Dr. Seck: Maybe I can take a step back and add to what you already mentioned. I think the importance of cardiovascular disease in diabetes cannot be underestimated. The likelihood of having cardiovascular disease if you have diabetes is 2 to 4 times higher compared to a person without diabetes. On top of that, two out of three patients die due to cardiovascular disease if you have diabetes. So, it’s a very serious problem: it has impact on your life expectancy, so if you are diagnosed with diabetes at age of 60 and at the same time have established cardiovascular disease, your life expectancy is reduced by 12 years compared to individual without these conditions. So it’s a very serious and important condition. When empiric outcomes published in September of 2015, it’s a European diabetes meeting in Stockholm: I think that was first time we saw diabetes medication that showed benefit in cardiovascular outcome. So this is very large, robust study with over 7,000 patients.

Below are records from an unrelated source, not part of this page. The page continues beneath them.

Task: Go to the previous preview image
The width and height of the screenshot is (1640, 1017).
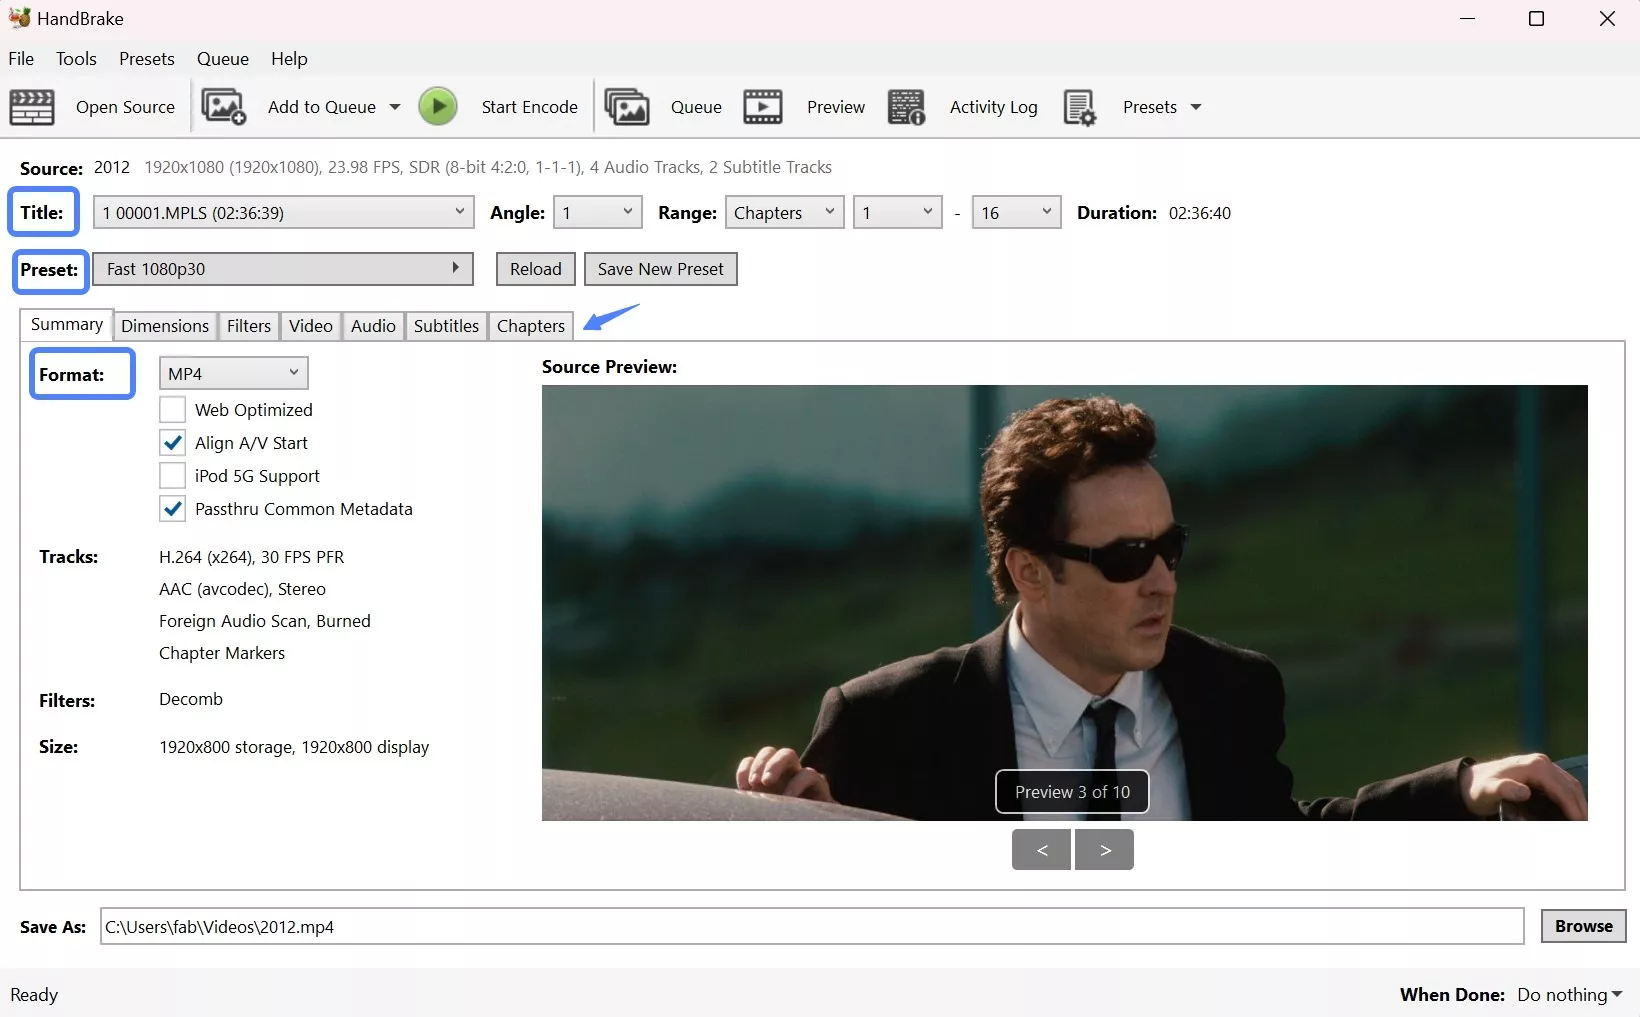Action: click(1040, 849)
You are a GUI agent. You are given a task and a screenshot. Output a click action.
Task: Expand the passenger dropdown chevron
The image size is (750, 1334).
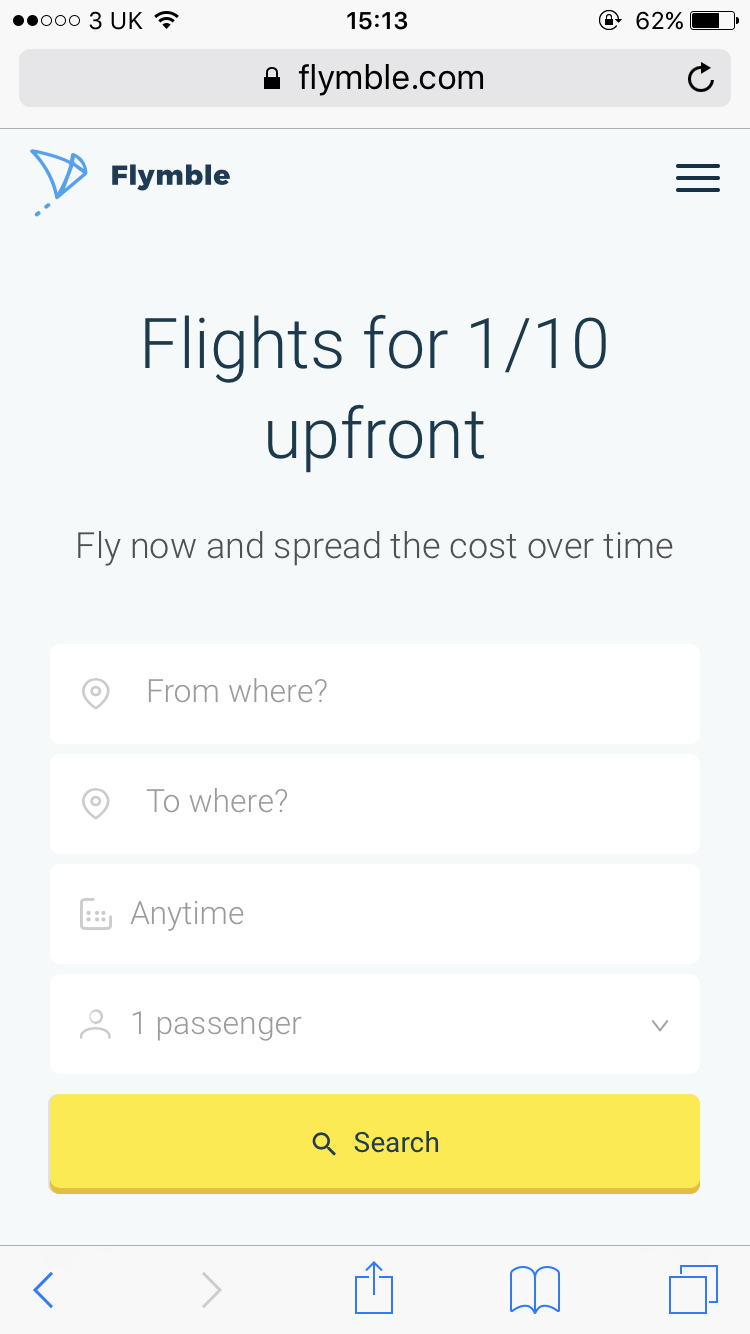click(x=659, y=1025)
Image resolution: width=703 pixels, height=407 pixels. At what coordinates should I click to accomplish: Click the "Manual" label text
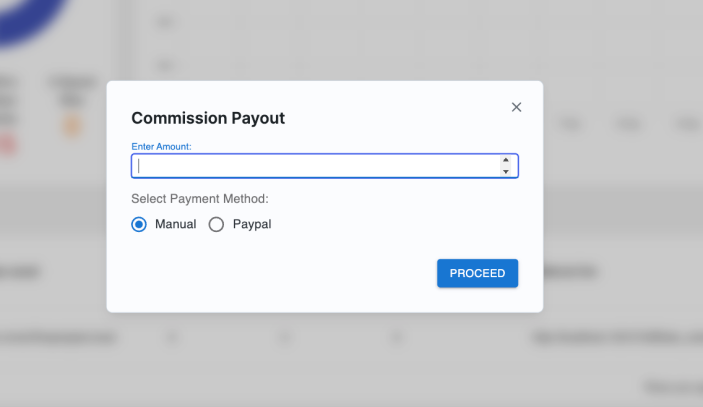tap(175, 224)
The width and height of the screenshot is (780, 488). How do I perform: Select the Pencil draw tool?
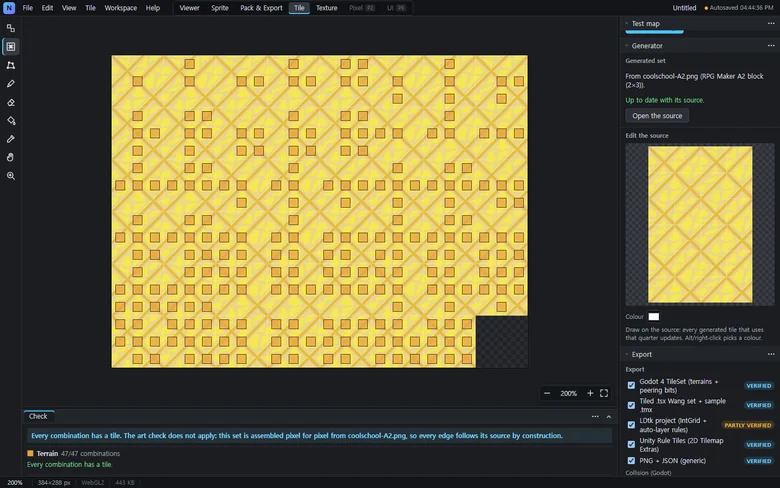(10, 84)
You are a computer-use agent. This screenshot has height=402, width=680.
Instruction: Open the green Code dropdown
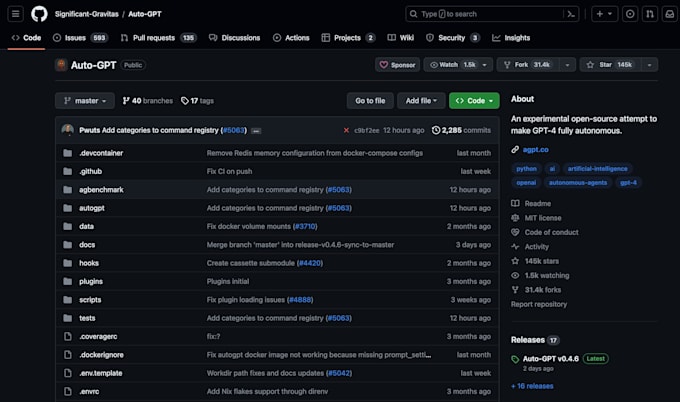(x=473, y=101)
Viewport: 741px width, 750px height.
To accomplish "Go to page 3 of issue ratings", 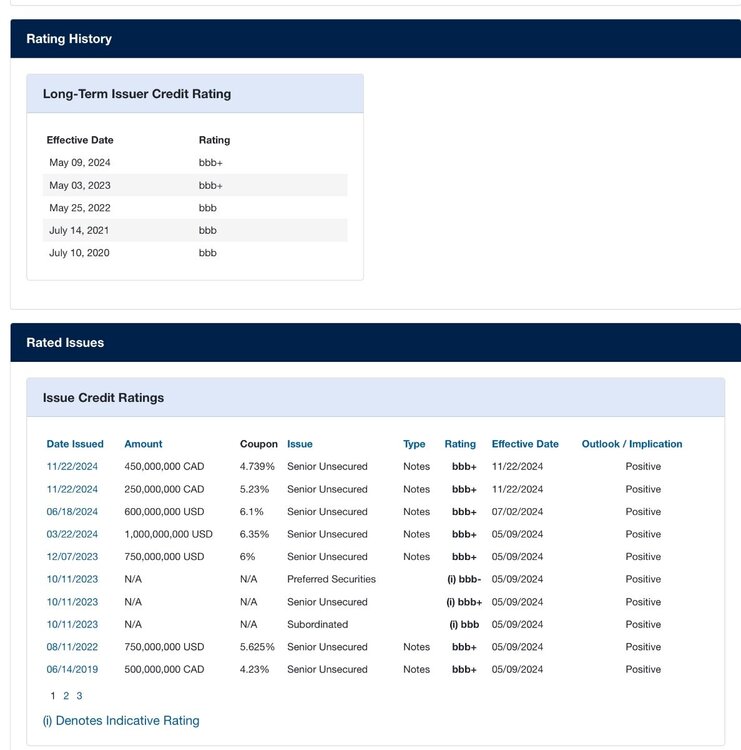I will 79,696.
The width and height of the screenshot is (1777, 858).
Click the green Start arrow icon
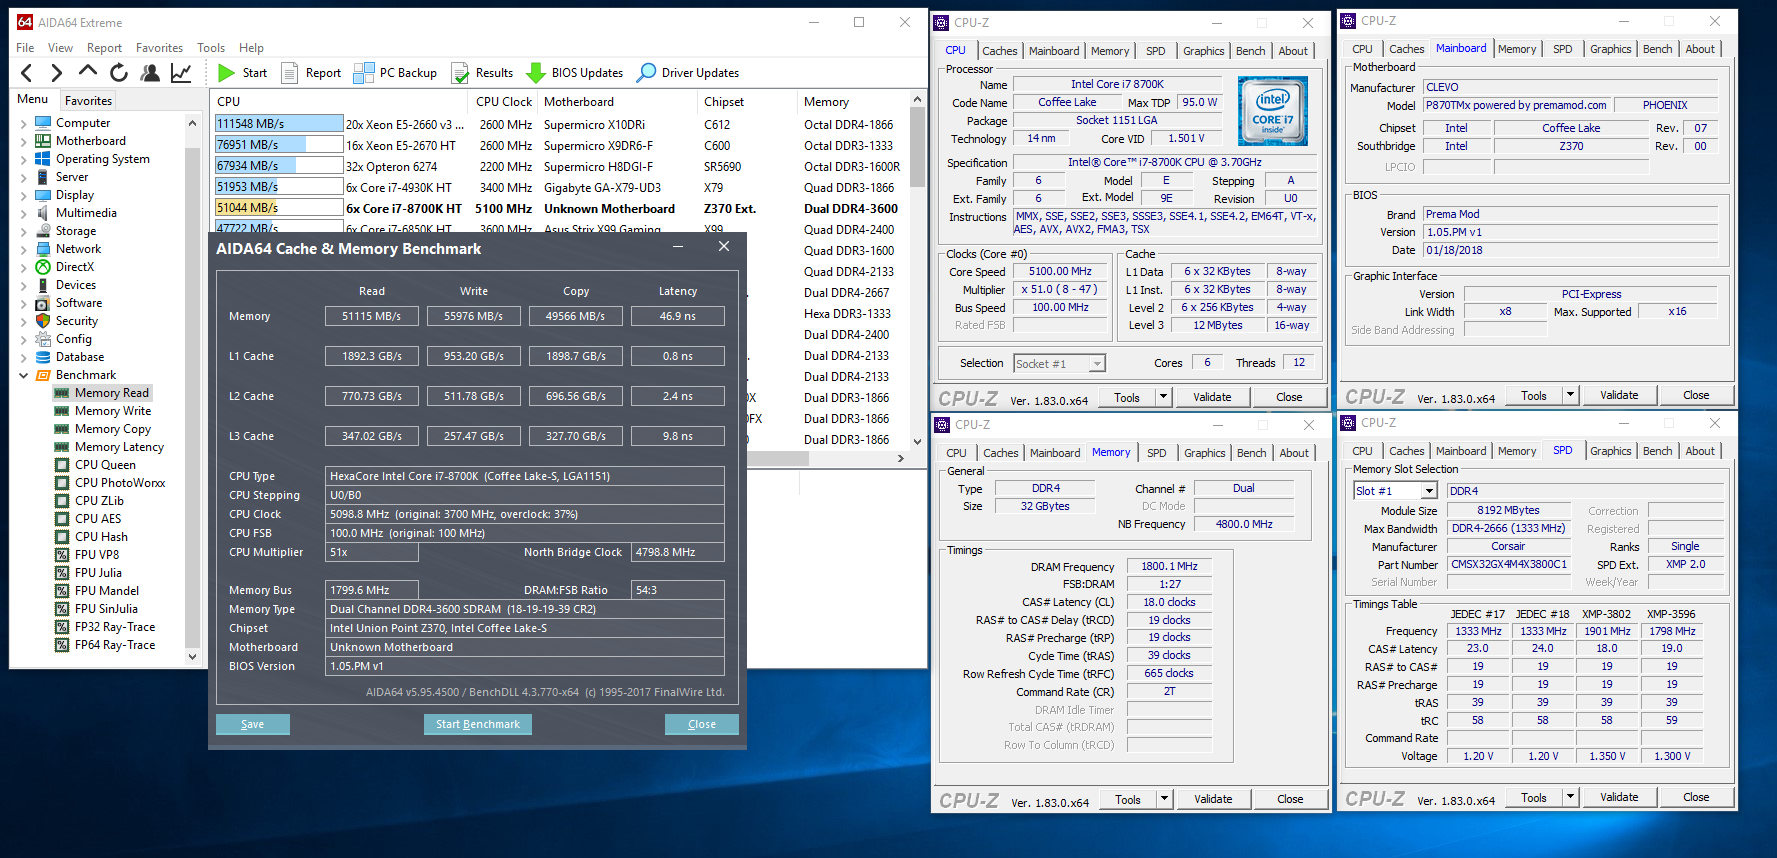(x=227, y=73)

All of them had type 2 diabetes and cardiovascular disease. What we observed is called 3-point maze, major adverse cardiovascular accident. That endpoint was reduced by 14% but more importantly, this was entirely driven by a reduction of cardiovascular death by 38%. So at that time and still to this day, I think that this kind of results is really considered landmark in management of diabetes. And really opens up for physicians and patients a new opportunity to manage devastating cardiovascular disease.